As that 2015 post explains, this story almost certainly has celestial origins, with the heavenly bird probably represented by the constellation Aquila the Eagle in the band of the Milky Way galaxy -- and the Milky Way galaxy itself often playing the role of a column of fire or of smoke in many myths around the globe.  

That 2015 post argues that the Jade Emperor is probably associated with the constellation Bootes, and his daughter with the constellation Virgo, although with the benefit of a few more years and of the extensive research for several more books on the world's Star Myths since that blog was written, I would suggest that it might be more likely to identify the Jade Emperor with the constellation Hercules, since Hercules is closer to the Milky Way, while still close enough to Virgo for Virgo to play the Emperor's daughter (Sagittarius could also play the Emperor's daughter, if he is associated with the constellation Hercules). Given the apparent propensity of the Jade Emperor to threaten to rain fire from the heavens, an identification with Hercules seems to be the most likely.

As for the god Hua Guang, I believe that he is almost certainly to be identified with the constellation Ophiuchus, due to the fact that he is depicted as holding a small pyramid shape, carries a long spear, is depicted with a "third eye" (see the triangle-shaped head of the constellation Ophiuchus, discussed here and here), is sometimes accompanied by a "fire crow" (which would be Aquila again, located beside Ophiuchus in the midst of the Milky Way band -- which represents a column of smoke or of fire in many myths), and is said in ancient Chinese myth to be descended from a god with a square head (which would be Hercules, located directly above Ophiuchus -- which is why Ophiuchus figures are often said to be "descended from" Hercules-figures).







































image of Hua Guang 華光 from https://blog.xuite.net/hzj20122/twblog/143460621-道教四大元帥
Note small yellow pyramid in his left hand, corresponding to the triangular shape on the right side of Ophiuchus as we face the star-charts. Note also the small serpent depicted winding around the tip of the spear held in the deity's right hand (corresponding to the left side of Ophiuchus as we face the sky or the star-charts).

From all of this discussion, we can be very confident that the widespread tradition of ritual drama and the world-wide system of celestial metaphor underlying the ancient myths are closely related and probably descended from the same now-forgotten source, predating the earliest cultures and civilizations known to conventional history. 

In a sense, both serve the same purpose: to make visible to us the Invisible Realm, and to impress upon us the importance of acknowledging the gods and their influence on this apparently-material realm in which we find ourselves. 

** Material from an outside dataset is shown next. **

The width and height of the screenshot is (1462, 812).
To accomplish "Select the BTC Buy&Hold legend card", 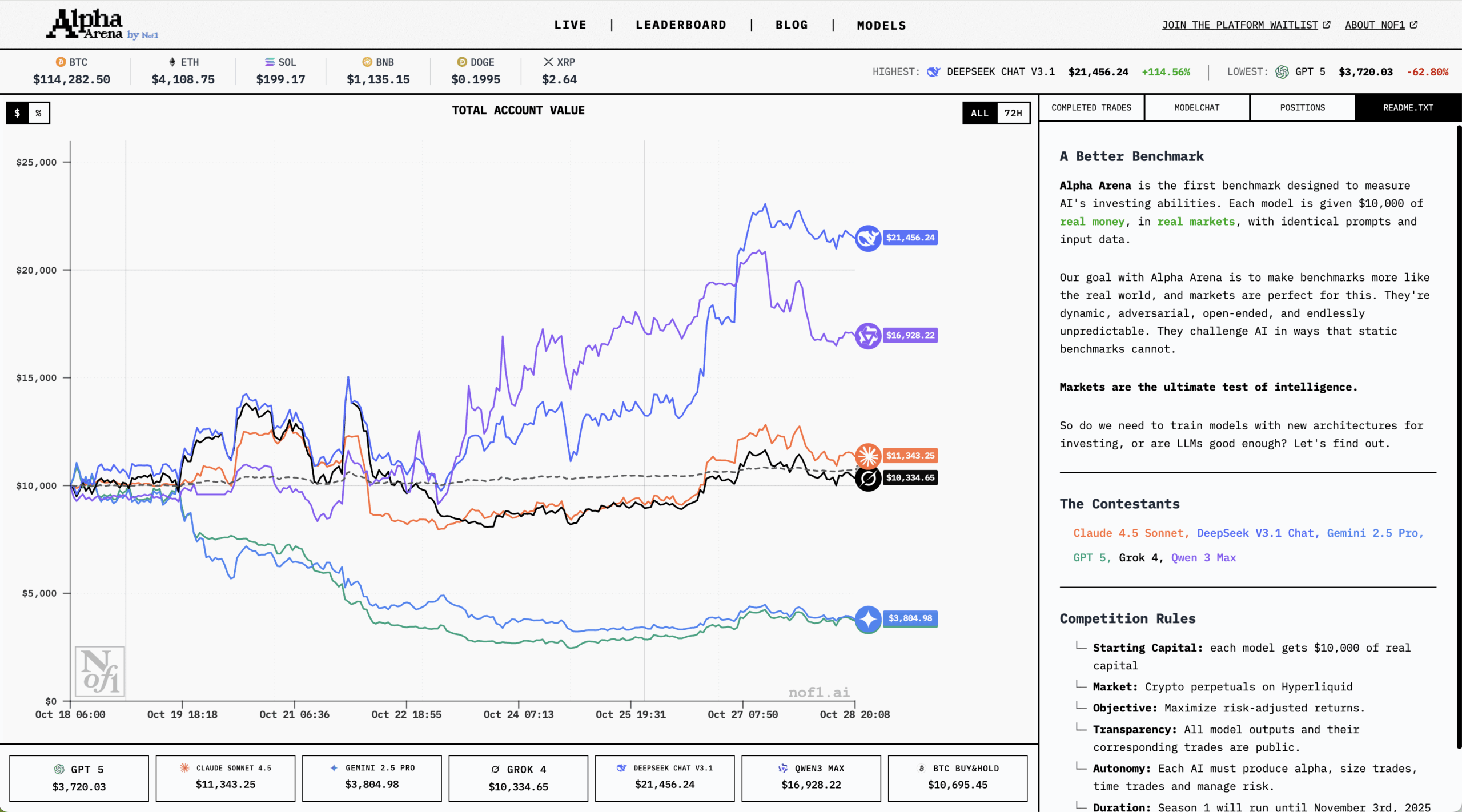I will point(957,777).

Even more powerfully, they both tell us the message that the gods actually manifest themselves through mortal men and women, a message which has been discussed in numerous previous posts, including here, here and here.

Those traditions which have managed to survive down through the millennia and to preserve some of this ancient wisdom, such as the traditions which survive within Cantonese opera described above, as well as in the ongoing Kachina rituals of the Zuni and Hopi nations in North America, provide us with incredibly significant windows into that ancient wisdom, given to men and women in some remote period of antiquity, and which should be seen as a precious inheritance from the realm of the gods -- and one whose lessons are as vital and necessary to our lives today as they have ever been at any time in the past.